» EXERCISE GOAL
The answer must be the full data, restated word for word, with no pictures in it.

» MATERIAL FOR THE TASK
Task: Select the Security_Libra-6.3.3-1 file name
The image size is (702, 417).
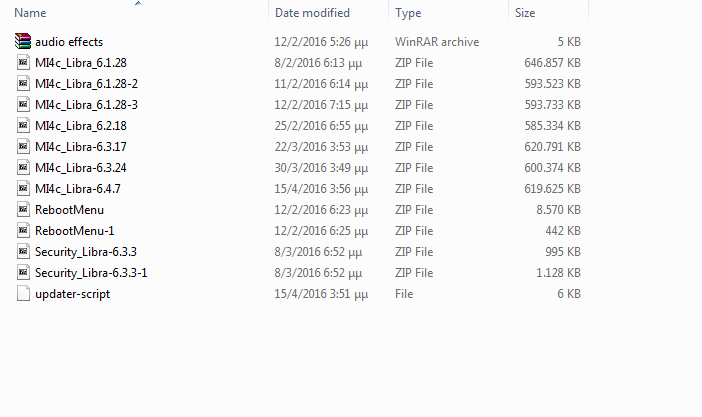Action: pyautogui.click(x=91, y=273)
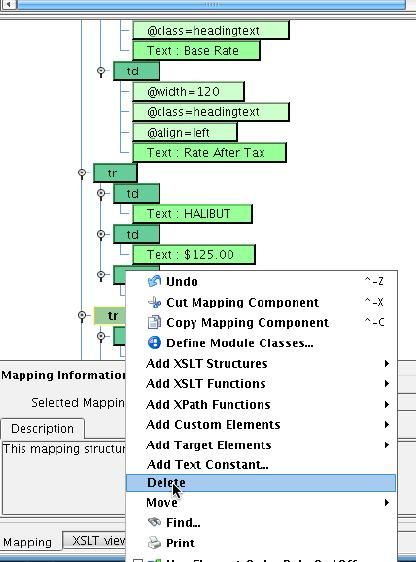
Task: Click the Define Module Classes globe icon
Action: 154,343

» EXERCISE RESULT
Task: Select the Security_Libra-6.3.3-1 file name
The image size is (702, 417).
Action: pyautogui.click(x=91, y=273)
Task: Click the Define Module Classes globe icon
Action: 154,343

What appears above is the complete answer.